> _WORKING DATA_
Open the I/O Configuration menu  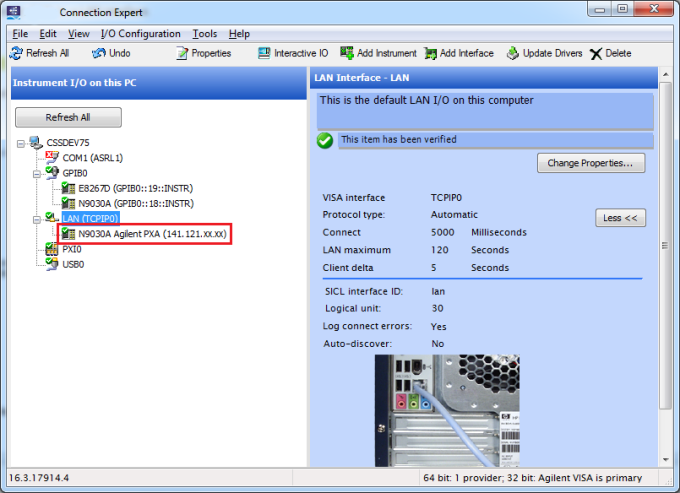(x=140, y=34)
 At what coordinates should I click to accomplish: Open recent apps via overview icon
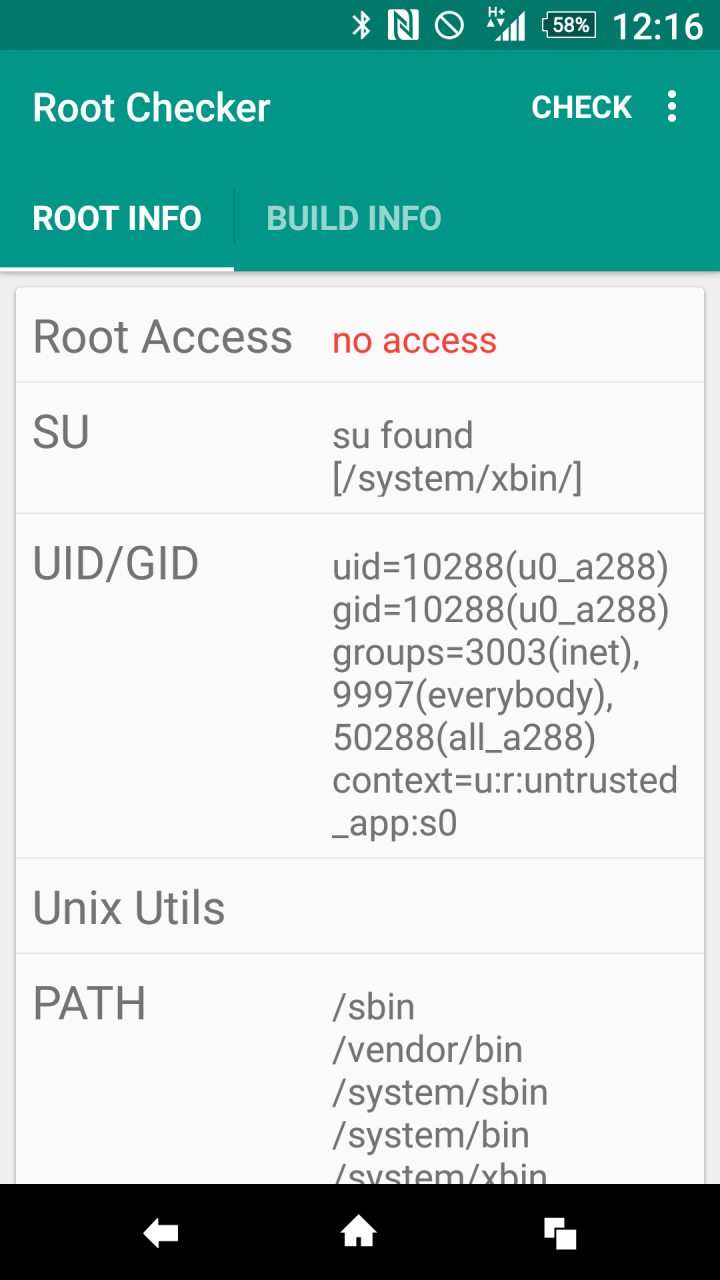[560, 1234]
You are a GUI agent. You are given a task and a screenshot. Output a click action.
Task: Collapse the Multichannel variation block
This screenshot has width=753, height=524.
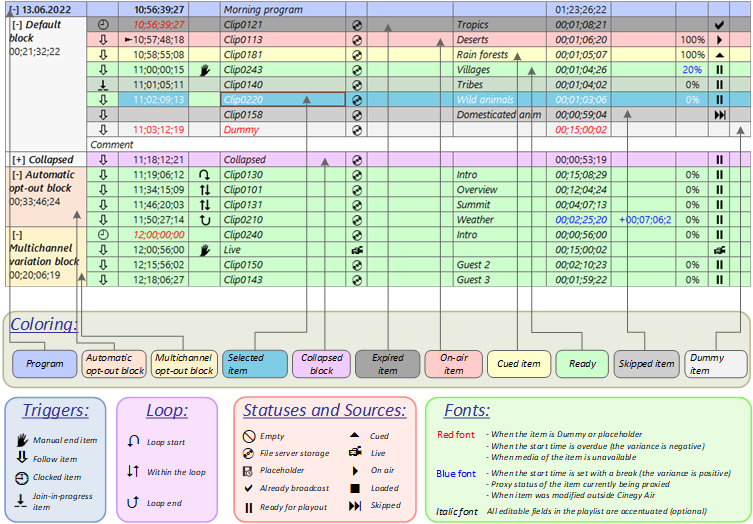pos(17,234)

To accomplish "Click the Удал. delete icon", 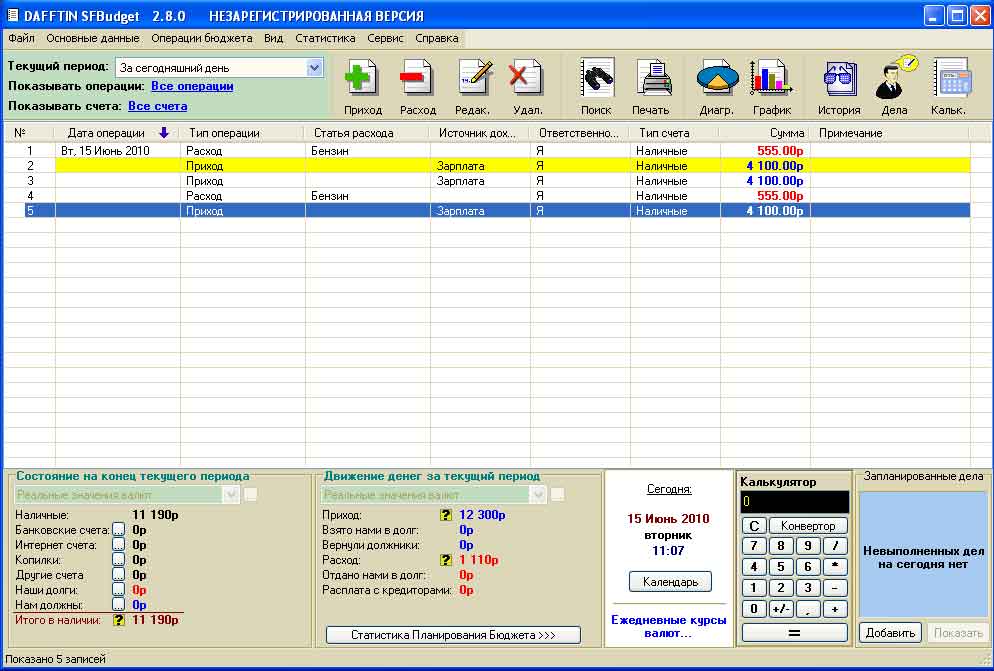I will [x=526, y=79].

> _WHAT IS EXPECTED_
Return every line in the listing above that includes the word "screenshot".

> _TASK RESULT_
You are a GUI agent. You are given a task and a screenshot. Output a click action.
This screenshot has width=753, height=524.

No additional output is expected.